An R-1 scale event can create weak or minor degradation of high frequency radio communications on the sunlit side of Earth, with occasional loss of radio contact. Low-frequency navigation signals can also become degraded for brief intervals, interfering with GPS navigation systems. NOAA developed a variety of space weather scales as a way to communicate to the general public the current and future space weather conditions and their possible effects on people and systems. The scales describe the environmental disturbances for three event types: geomagnetic storms, solar radiation storms, and radio blackouts. The scales have numbered levels, analogous to hurricanes, tornadoes, and earthquakes that convey severity. Today’s event is ranked on the radio blackout scale.
The moderately strong flare leaped off the Sun earlier today. A solar flare is a brief eruption of intense high-energy radiation from the sun’s surface; they will often cause electromagnetic disturbances on Earth.
Scientists with the National Weather Service’s Space Weather Prediction Center are monitoring the event.
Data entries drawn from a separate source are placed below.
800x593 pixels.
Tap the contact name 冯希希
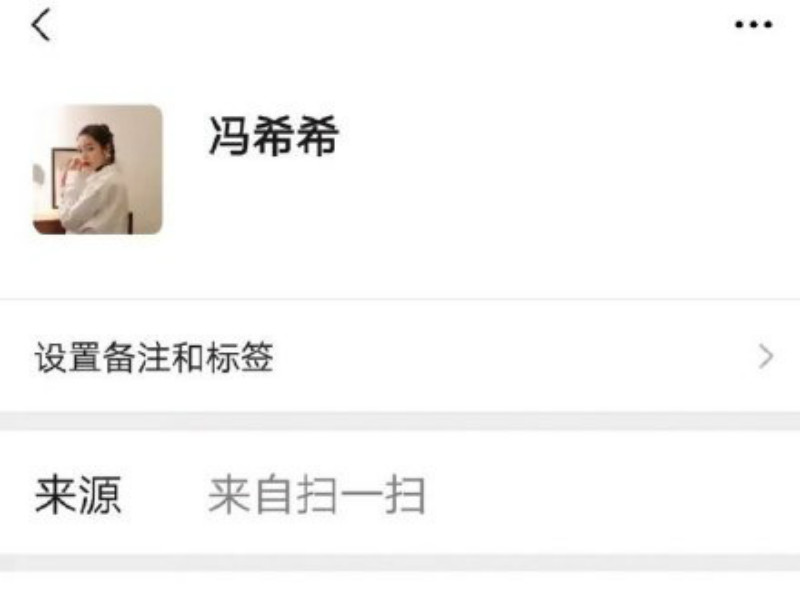[x=273, y=136]
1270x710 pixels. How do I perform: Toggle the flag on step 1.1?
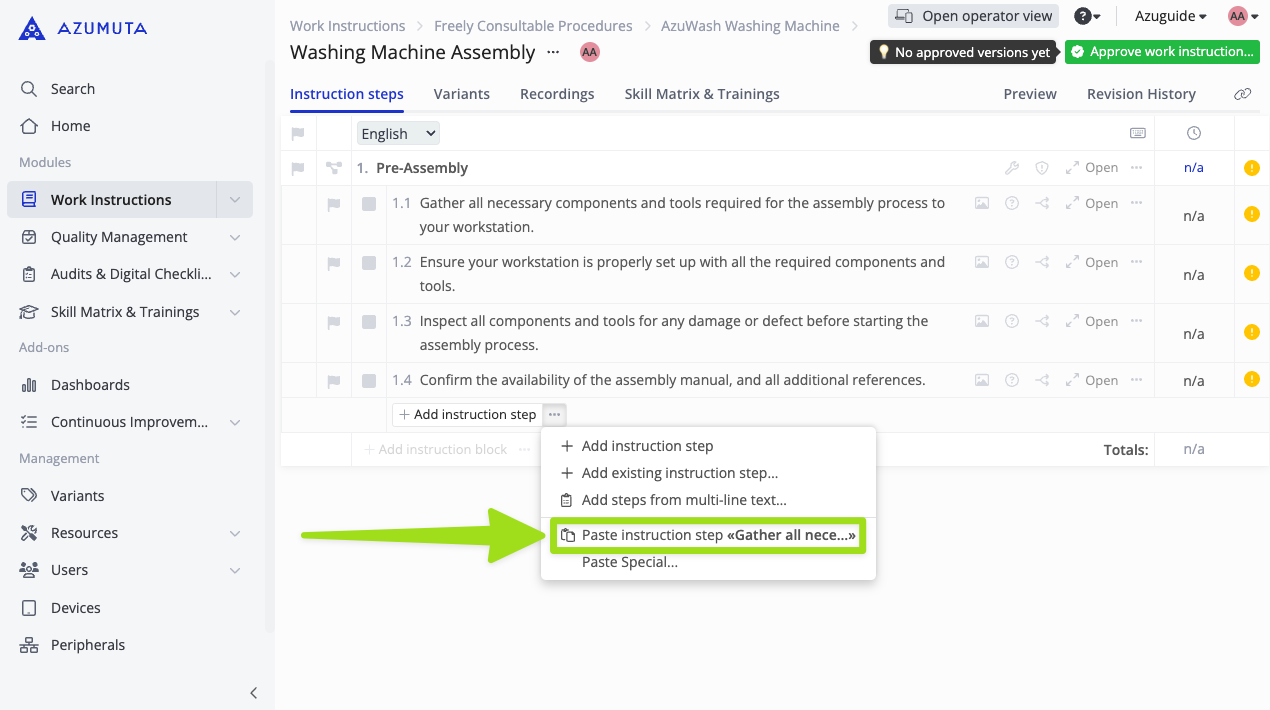pyautogui.click(x=334, y=205)
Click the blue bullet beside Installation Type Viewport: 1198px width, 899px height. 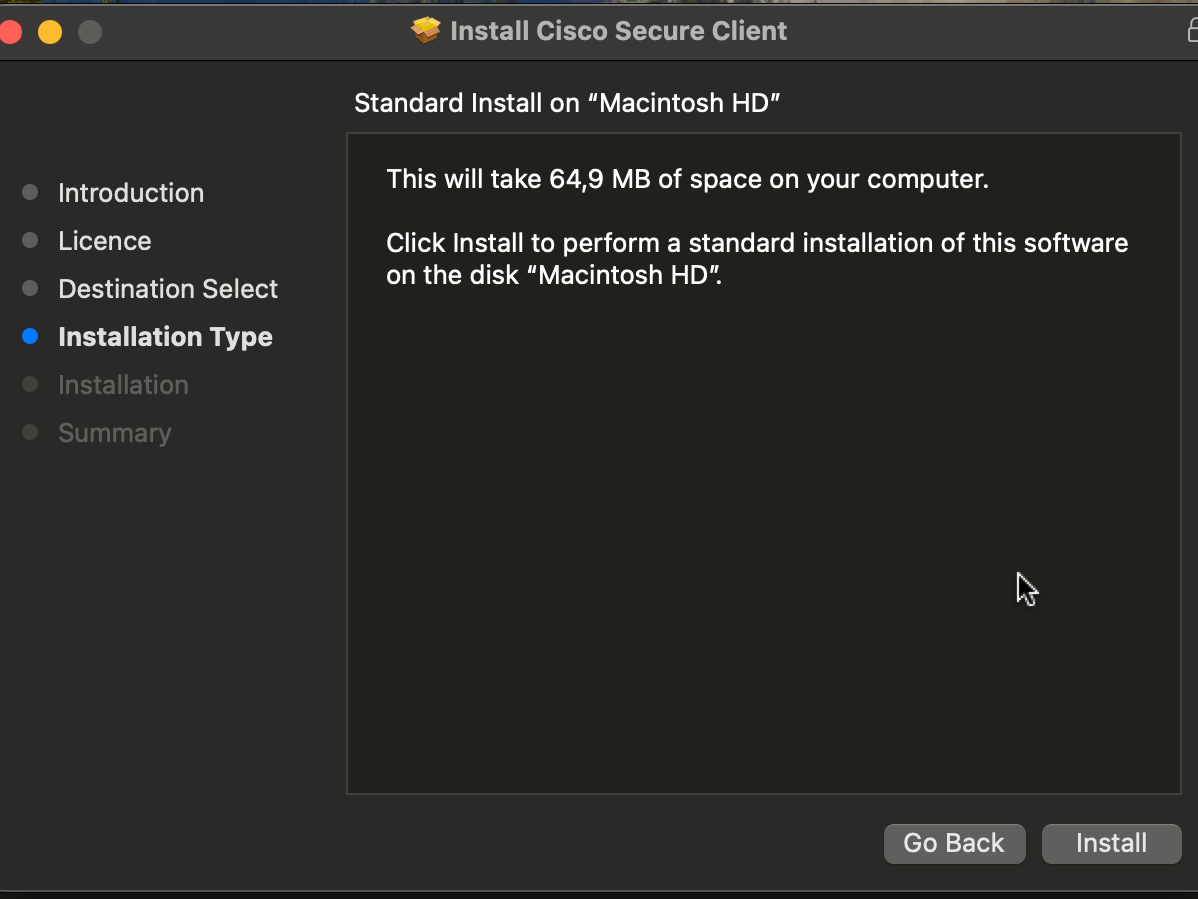click(30, 337)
While typically known for their weather forecasts, the National Oceanic and Atmospheric Administration (NOAA) and its National Weather Service (NWS) is also responsible for “space weather.” While there are private companies and other agencies that monitor and forecast space weather, the official source for alerts and warnings of the space environment is the Space Weather Prediction Center (SWPC). The SWPC is located in Boulder, Colorado and is a service center of the NWS, which is part of NOAA. The Space Weather Prediction Center is also one of nine National Centers for Environmental Prediction (NCEP) as they monitor current space weather activity 24/7, 365 days a year.
Today’s event is one of many solar events that have recently impacted Earth. A geomagnetic storm impacted Earth on May 18 and 19, triggering stunning aurora over northern latitudes. That event was caused by a coronal hole on May 14. On May 12, one of the strongest geomagnetic storms to impact Earth in a while hit, forcing the Space Weather Prediction Center to issue a G3 – Strong- Geomagnetic Storm Warning. On May 2, a solar wind traveling at 1,118,468 mph struck Earth.